## Set problem
Pick out and copy every line of the material below that contains the string "Task". Letter case counts.

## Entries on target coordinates
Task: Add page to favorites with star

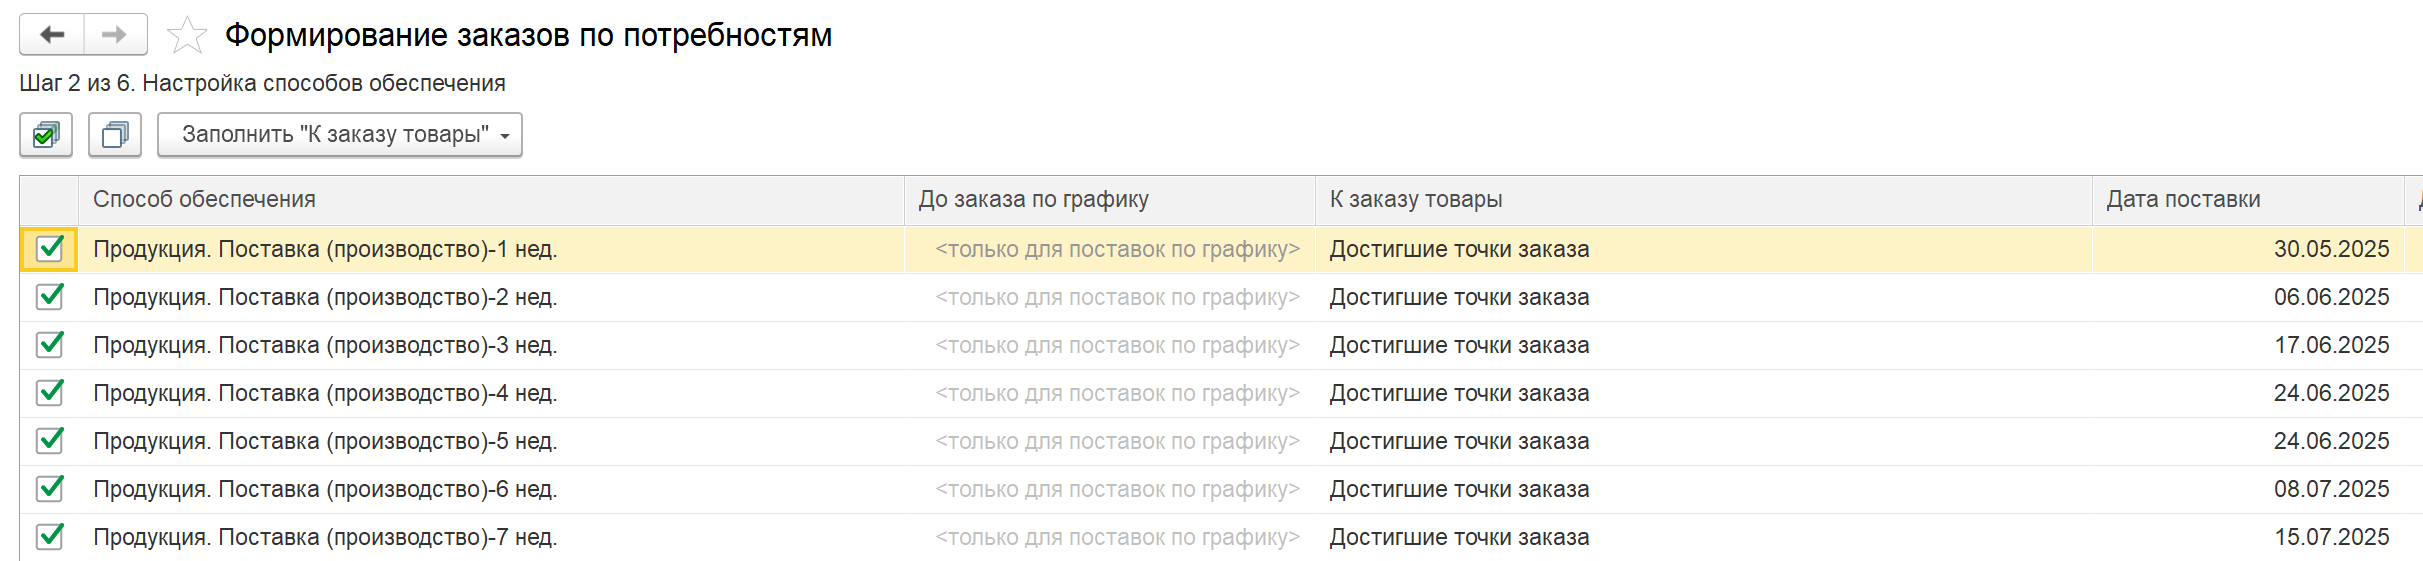Action: point(186,36)
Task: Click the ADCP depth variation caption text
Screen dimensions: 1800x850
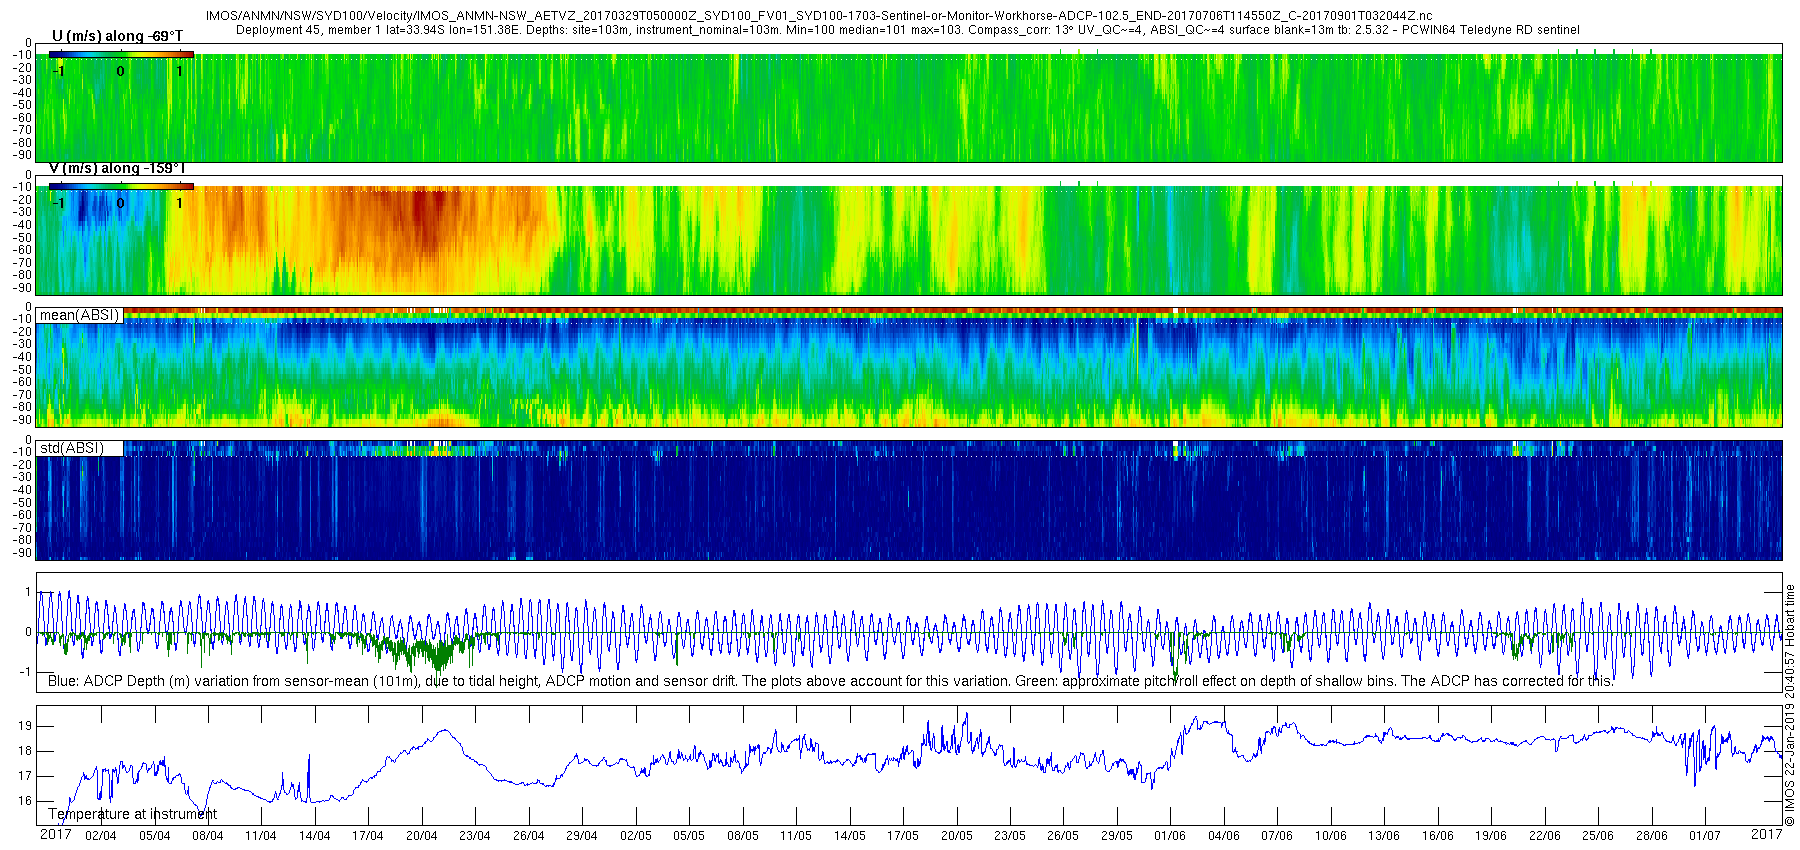Action: (x=830, y=681)
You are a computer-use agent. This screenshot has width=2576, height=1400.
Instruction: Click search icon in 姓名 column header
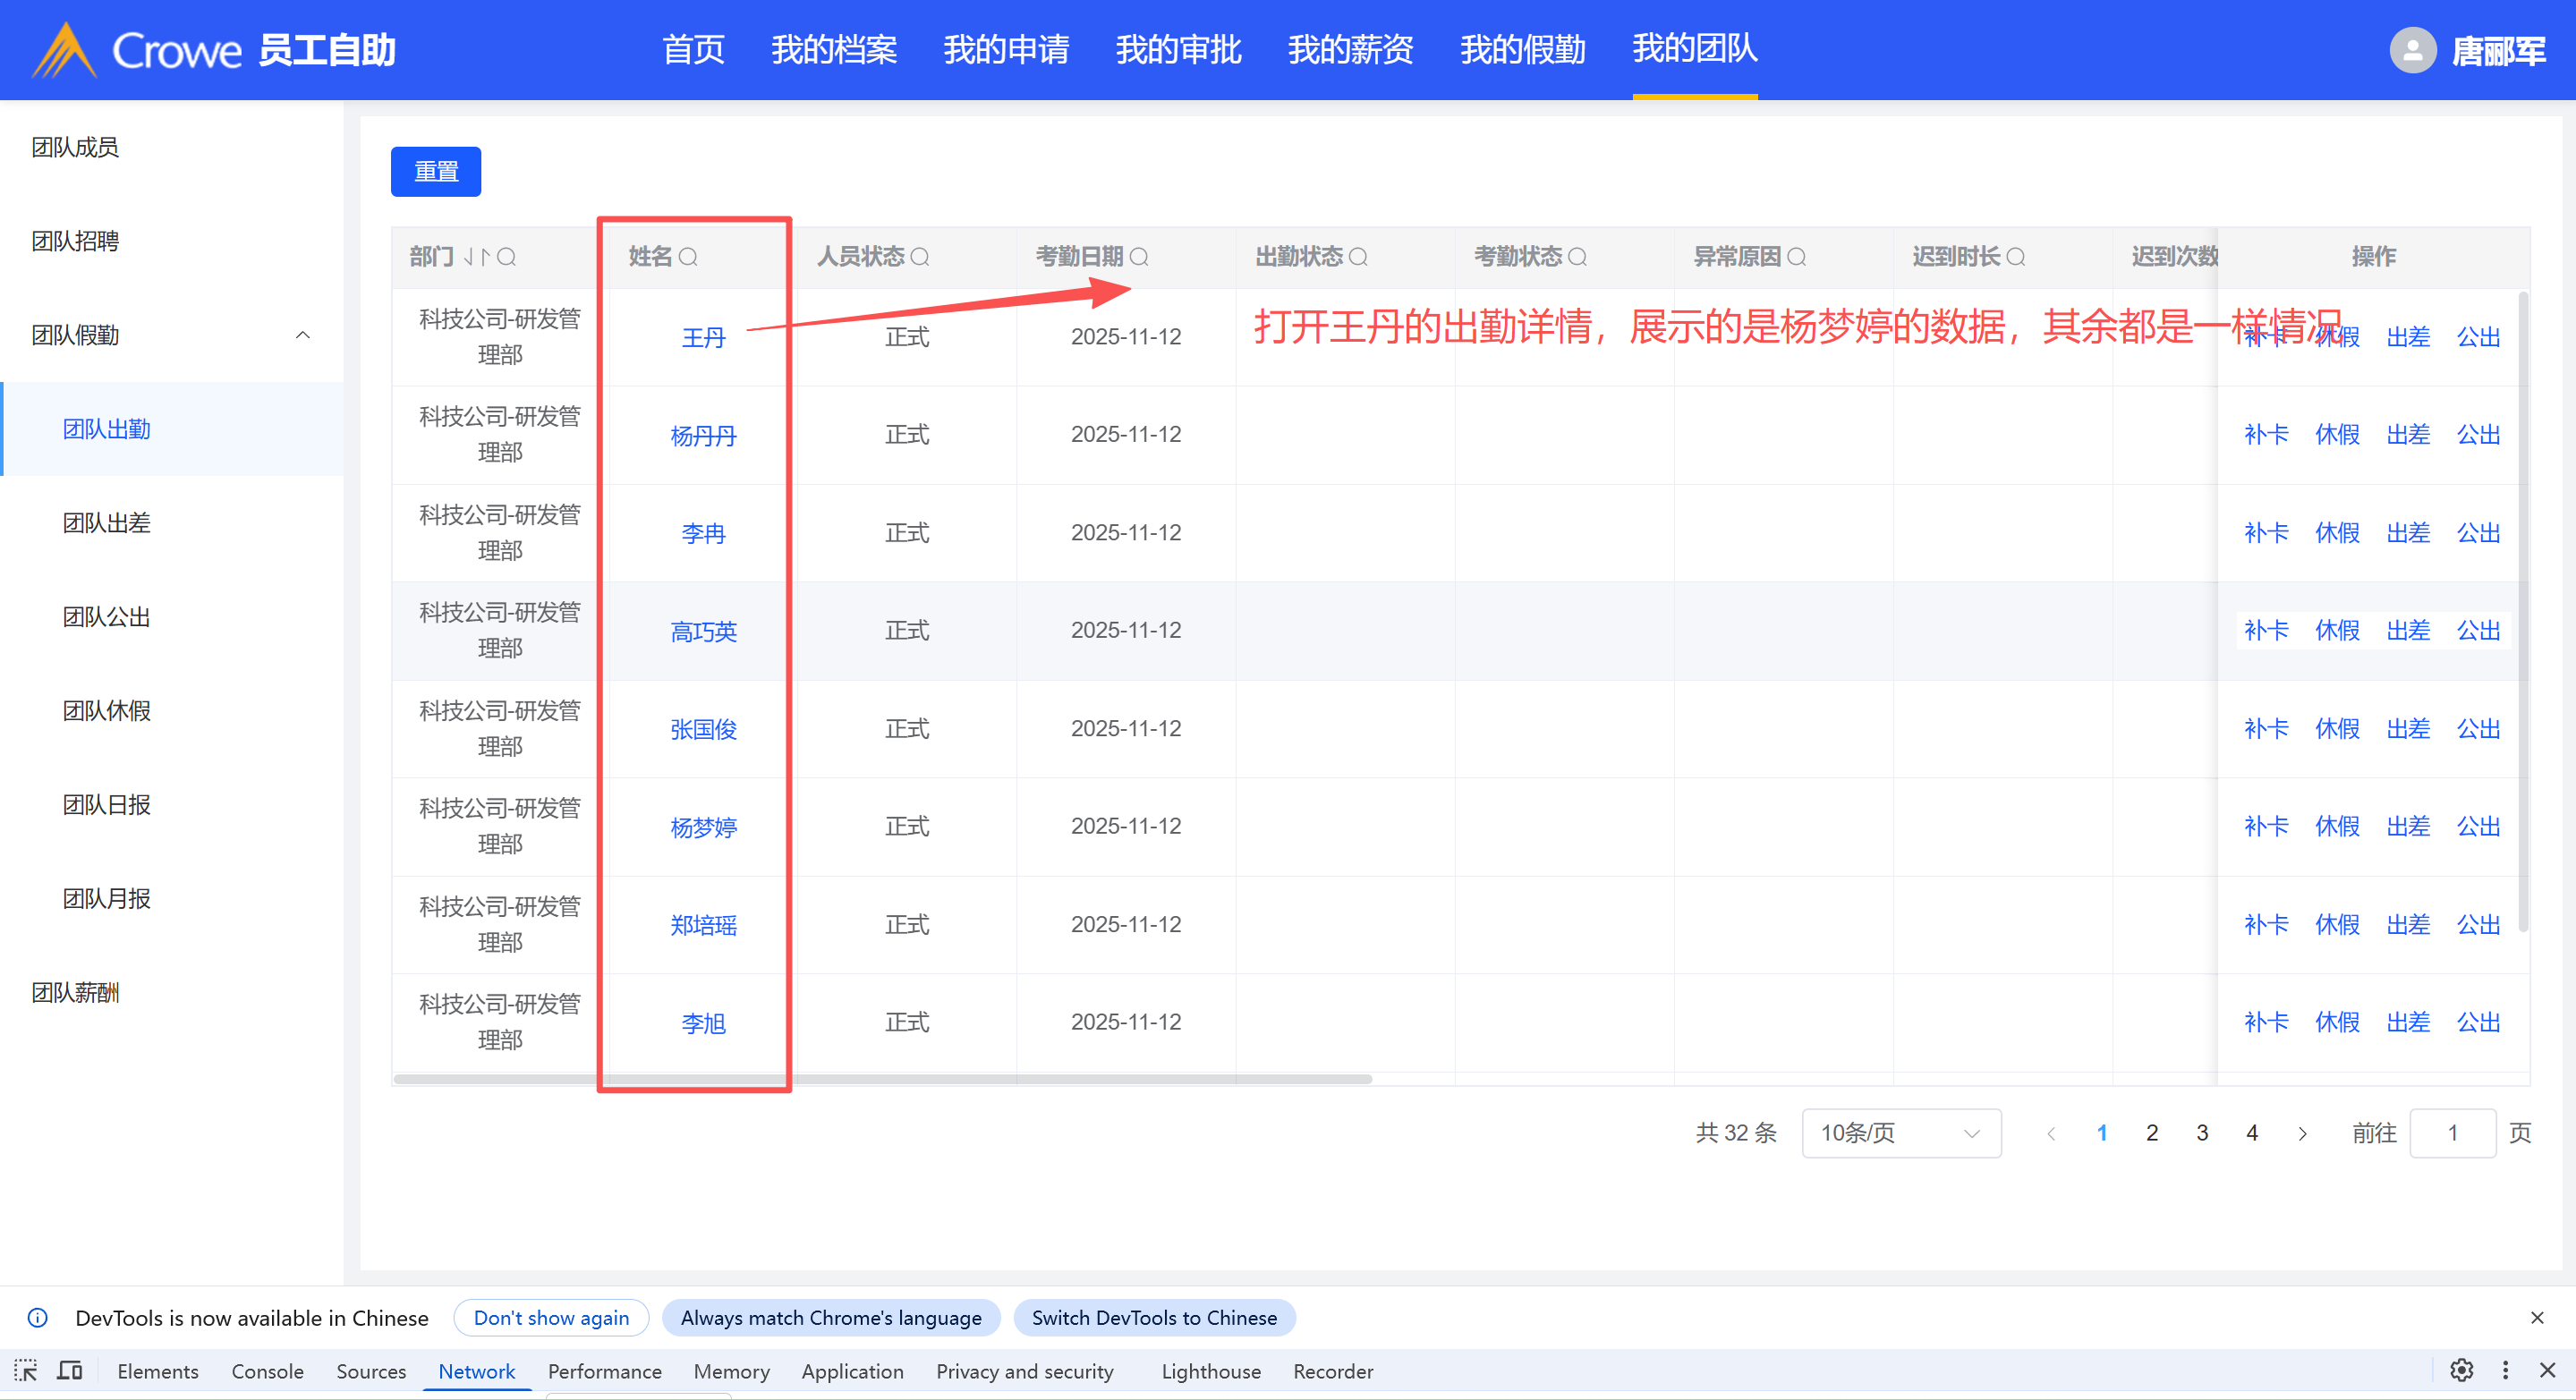[x=688, y=257]
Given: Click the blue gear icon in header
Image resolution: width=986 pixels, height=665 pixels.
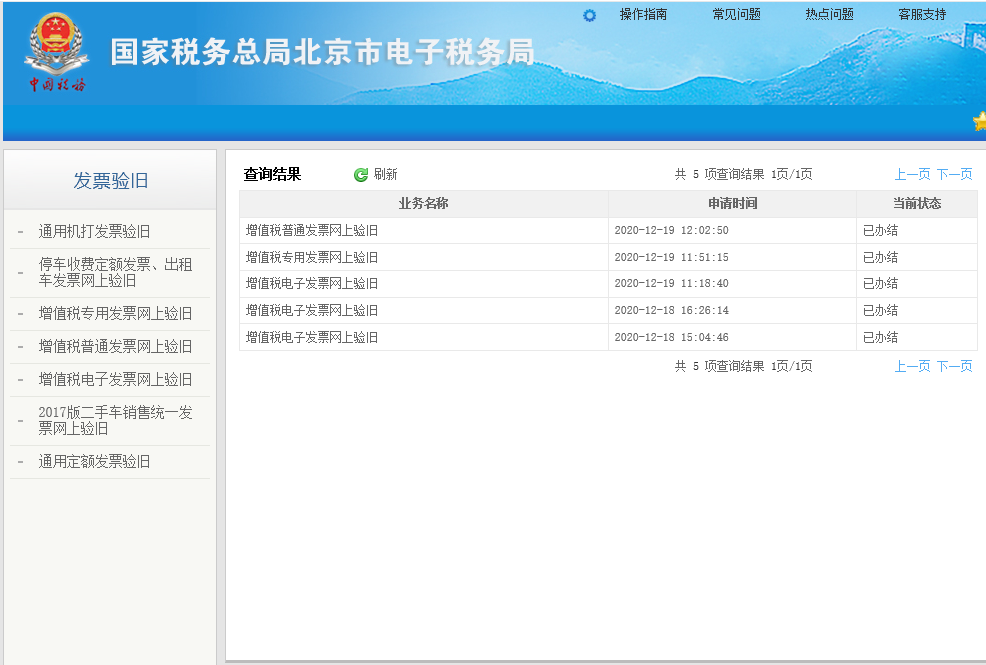Looking at the screenshot, I should (x=589, y=15).
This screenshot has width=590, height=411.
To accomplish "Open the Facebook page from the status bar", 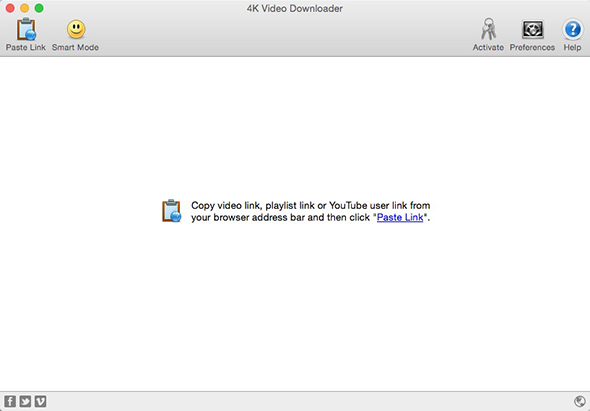I will (x=10, y=401).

## Right answer
Task: Add page to favorites with star
Task: Click the ADCP depth variation caption text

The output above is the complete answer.